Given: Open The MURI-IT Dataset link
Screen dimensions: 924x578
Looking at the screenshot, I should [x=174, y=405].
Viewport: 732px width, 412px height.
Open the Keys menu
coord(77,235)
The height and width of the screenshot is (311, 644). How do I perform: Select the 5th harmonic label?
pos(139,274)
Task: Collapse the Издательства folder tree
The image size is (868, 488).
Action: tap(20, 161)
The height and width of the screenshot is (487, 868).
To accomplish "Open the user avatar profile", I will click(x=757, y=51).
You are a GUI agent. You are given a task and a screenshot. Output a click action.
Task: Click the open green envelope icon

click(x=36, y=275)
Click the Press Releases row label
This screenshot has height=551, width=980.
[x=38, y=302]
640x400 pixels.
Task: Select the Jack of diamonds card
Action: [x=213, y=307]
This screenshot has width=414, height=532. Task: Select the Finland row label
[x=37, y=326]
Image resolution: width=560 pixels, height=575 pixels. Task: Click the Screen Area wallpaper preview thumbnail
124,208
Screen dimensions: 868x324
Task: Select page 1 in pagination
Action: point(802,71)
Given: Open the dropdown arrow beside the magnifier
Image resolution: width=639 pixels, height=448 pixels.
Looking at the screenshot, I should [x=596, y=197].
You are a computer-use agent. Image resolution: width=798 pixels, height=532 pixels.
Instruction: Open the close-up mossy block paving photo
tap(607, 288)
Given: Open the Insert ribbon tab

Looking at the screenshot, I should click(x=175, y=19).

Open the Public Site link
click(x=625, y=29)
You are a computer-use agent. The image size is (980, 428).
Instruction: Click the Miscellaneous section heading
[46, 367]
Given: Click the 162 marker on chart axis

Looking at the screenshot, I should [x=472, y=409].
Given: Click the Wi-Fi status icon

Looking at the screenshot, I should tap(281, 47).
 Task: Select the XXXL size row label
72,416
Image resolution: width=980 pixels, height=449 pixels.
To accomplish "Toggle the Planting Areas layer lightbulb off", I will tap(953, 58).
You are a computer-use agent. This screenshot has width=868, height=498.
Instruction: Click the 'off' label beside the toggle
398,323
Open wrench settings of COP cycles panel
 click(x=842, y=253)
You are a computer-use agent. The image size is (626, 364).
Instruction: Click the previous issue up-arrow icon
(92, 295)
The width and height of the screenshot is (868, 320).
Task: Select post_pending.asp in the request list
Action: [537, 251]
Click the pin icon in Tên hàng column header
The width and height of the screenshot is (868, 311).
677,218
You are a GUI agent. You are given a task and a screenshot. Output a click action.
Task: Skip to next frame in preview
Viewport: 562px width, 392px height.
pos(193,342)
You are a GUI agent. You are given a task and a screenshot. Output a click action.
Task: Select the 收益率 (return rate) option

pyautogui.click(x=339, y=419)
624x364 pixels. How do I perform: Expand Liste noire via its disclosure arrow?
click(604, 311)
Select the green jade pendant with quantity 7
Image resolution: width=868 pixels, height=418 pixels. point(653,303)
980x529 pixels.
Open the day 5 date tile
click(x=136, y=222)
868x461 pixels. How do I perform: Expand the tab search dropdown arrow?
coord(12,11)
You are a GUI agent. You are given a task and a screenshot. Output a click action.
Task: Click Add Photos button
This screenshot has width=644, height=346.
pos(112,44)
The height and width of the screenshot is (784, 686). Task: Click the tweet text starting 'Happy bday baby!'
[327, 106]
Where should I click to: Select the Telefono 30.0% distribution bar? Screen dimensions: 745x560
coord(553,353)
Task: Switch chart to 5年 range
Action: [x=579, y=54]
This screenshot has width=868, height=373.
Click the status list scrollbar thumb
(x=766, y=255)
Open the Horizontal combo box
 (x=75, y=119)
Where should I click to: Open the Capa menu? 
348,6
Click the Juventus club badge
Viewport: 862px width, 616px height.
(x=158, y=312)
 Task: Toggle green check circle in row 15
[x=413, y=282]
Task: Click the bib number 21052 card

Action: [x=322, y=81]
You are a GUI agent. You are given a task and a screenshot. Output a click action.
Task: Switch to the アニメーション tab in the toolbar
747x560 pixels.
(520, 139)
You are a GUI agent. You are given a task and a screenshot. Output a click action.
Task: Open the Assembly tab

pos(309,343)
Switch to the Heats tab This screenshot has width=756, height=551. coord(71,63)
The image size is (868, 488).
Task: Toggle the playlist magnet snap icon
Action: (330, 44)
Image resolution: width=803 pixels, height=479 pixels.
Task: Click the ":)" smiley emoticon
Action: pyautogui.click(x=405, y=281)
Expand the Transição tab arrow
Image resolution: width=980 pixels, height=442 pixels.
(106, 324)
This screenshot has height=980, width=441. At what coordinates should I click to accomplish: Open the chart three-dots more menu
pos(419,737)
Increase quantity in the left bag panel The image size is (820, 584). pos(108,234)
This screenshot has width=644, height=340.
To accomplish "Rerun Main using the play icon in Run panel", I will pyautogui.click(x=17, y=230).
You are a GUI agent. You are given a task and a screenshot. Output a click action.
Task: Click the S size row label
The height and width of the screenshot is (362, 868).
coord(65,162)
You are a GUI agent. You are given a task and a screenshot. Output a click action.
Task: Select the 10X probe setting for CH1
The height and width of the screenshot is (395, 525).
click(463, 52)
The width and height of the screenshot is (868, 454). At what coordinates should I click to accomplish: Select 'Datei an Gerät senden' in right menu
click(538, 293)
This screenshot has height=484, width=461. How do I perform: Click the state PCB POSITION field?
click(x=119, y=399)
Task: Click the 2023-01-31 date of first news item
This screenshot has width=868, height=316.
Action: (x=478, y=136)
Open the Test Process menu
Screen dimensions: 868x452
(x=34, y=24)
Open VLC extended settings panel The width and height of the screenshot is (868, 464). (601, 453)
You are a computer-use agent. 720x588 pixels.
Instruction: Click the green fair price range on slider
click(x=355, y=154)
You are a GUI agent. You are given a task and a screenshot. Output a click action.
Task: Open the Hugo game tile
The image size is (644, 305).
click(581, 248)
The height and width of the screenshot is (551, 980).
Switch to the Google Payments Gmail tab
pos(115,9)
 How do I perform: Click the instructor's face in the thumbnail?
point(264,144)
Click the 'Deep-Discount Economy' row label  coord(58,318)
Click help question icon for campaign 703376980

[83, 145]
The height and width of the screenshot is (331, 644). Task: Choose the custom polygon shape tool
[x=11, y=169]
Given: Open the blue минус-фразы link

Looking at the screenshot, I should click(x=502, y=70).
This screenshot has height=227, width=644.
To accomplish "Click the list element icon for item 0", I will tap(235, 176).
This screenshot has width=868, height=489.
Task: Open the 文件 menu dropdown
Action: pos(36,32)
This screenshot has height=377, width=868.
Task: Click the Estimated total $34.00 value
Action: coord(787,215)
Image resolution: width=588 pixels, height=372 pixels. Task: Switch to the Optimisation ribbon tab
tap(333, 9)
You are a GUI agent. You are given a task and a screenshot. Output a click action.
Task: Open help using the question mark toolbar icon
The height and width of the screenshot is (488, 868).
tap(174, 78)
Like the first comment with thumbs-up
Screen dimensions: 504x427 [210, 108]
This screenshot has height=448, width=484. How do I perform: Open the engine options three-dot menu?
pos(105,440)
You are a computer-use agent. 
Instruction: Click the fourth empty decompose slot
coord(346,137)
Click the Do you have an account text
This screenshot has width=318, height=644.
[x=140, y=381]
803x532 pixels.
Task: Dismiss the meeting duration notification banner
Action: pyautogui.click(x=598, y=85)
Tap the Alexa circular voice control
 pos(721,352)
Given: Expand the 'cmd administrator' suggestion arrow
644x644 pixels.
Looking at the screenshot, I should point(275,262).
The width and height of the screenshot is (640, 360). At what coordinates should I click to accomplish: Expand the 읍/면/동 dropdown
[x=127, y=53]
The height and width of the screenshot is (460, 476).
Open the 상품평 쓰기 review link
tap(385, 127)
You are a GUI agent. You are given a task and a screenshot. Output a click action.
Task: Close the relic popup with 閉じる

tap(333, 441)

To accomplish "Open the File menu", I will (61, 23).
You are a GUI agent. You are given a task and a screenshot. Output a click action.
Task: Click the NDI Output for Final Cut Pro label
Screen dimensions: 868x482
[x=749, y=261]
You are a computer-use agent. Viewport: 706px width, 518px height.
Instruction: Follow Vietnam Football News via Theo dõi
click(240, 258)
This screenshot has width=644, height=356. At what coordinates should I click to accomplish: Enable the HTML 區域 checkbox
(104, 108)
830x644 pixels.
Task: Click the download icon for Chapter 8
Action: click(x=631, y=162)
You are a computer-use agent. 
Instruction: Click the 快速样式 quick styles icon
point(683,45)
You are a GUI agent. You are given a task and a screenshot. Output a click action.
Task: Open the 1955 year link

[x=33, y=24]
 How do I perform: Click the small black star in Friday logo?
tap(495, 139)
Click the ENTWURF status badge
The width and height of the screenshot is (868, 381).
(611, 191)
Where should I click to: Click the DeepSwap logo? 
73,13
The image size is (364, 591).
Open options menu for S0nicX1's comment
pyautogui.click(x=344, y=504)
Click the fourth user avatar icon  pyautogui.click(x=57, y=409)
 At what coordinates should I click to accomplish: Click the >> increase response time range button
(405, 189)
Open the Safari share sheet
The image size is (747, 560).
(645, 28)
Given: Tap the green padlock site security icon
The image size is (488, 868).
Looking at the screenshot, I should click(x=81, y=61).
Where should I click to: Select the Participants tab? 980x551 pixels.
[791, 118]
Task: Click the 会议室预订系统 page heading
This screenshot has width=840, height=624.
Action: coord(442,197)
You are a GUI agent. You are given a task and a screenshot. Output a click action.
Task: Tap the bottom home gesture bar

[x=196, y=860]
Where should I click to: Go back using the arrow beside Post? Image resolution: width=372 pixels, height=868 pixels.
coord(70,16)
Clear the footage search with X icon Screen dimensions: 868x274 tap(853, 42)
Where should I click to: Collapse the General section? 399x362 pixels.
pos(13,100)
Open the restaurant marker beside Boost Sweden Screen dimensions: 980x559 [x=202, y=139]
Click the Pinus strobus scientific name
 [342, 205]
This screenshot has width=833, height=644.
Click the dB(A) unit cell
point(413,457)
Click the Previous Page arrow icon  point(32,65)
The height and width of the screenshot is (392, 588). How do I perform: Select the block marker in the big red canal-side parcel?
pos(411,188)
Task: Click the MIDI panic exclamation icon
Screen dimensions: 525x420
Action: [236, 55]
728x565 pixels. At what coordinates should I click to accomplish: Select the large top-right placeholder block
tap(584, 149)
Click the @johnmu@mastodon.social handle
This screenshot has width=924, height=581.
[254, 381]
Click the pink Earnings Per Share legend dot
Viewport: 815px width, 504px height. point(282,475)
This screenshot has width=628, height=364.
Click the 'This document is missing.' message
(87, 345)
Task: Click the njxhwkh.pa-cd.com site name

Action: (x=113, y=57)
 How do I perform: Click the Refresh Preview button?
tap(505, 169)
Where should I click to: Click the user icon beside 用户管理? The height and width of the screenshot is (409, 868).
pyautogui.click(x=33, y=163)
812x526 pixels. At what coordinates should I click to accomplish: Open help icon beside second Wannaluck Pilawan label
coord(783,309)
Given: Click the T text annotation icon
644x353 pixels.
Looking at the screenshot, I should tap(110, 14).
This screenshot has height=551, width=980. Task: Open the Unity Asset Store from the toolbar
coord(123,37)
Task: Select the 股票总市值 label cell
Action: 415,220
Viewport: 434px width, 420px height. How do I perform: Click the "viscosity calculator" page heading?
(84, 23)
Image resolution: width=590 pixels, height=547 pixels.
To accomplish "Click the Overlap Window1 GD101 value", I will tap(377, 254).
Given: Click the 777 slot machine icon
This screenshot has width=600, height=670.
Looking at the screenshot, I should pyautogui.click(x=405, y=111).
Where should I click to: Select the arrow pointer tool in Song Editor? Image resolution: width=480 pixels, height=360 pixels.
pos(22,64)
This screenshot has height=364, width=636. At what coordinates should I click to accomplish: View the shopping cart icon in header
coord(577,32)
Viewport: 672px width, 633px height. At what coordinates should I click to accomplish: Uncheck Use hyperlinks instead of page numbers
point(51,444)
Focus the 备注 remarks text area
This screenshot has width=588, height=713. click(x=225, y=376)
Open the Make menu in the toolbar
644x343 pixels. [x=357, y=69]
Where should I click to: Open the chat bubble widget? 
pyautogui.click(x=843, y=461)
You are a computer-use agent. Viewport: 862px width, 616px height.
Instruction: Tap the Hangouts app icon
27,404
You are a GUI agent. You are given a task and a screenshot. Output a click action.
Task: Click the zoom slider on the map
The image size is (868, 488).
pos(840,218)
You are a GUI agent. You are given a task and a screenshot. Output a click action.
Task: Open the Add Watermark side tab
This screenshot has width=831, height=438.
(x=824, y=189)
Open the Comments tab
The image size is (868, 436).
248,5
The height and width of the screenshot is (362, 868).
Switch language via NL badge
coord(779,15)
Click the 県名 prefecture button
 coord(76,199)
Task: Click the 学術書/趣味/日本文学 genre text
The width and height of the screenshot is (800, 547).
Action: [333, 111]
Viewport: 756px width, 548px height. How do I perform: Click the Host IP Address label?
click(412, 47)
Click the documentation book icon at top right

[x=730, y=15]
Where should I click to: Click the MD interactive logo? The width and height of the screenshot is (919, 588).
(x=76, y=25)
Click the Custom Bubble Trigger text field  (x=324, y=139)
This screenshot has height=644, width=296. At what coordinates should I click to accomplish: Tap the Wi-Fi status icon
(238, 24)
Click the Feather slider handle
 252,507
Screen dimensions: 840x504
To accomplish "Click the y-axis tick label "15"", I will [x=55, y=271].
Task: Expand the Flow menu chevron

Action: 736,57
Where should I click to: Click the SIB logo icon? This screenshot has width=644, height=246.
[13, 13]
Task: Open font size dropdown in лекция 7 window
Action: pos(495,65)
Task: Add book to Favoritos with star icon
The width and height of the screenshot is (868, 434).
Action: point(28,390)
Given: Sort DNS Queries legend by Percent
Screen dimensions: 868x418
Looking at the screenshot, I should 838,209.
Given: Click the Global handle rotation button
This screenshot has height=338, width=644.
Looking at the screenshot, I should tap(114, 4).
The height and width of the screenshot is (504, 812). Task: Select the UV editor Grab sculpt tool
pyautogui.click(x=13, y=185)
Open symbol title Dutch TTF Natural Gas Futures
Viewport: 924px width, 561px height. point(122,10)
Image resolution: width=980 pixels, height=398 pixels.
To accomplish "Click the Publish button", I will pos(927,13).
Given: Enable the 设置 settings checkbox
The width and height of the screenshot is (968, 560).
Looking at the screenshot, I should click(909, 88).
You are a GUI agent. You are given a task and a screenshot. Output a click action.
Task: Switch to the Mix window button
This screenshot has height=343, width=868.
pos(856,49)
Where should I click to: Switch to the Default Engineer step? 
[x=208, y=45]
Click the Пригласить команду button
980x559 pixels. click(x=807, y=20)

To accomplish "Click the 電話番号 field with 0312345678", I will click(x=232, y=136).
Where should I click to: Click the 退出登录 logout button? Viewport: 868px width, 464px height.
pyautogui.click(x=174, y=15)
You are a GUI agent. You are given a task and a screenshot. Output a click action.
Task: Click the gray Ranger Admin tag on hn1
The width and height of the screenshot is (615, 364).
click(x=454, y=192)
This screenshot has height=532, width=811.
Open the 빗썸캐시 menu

**What the task asks:** Up to and including the line that contains "You are a computer-use agent. Image", output the records above exactly, beginning with their first line.

**Expected output:**
Given: Open The MURI-IT Dataset link
Screen dimensions: 924x578
Looking at the screenshot, I should [x=174, y=405].
Viewport: 732px width, 412px height.
Open the Keys menu
coord(77,235)
The height and width of the screenshot is (311, 644). How do I perform: Select the 5th harmonic label?
pos(139,274)
Task: Collapse the Издательства folder tree
The image size is (868, 488).
Action: tap(20, 161)
The height and width of the screenshot is (487, 868).
To accomplish "Open the user avatar profile", I will click(x=757, y=51).
You are a GUI agent. You are given a task and a screenshot. Output a click action.
Task: Click the open green envelope icon

click(x=36, y=275)
Click the Press Releases row label
This screenshot has height=551, width=980.
[x=38, y=302]
640x400 pixels.
Task: Select the Jack of diamonds card
Action: [x=213, y=307]
This screenshot has width=414, height=532. Task: Select the Finland row label
[x=37, y=326]
Image resolution: width=560 pixels, height=575 pixels. Task: Click the Screen Area wallpaper preview thumbnail
124,208
Screen dimensions: 868x324
Task: Select page 1 in pagination
Action: point(802,71)
Given: Open the dropdown arrow beside the magnifier
Image resolution: width=639 pixels, height=448 pixels.
Looking at the screenshot, I should [x=596, y=197].
You are a computer-use agent. Image resolution: width=798 pixels, height=532 pixels.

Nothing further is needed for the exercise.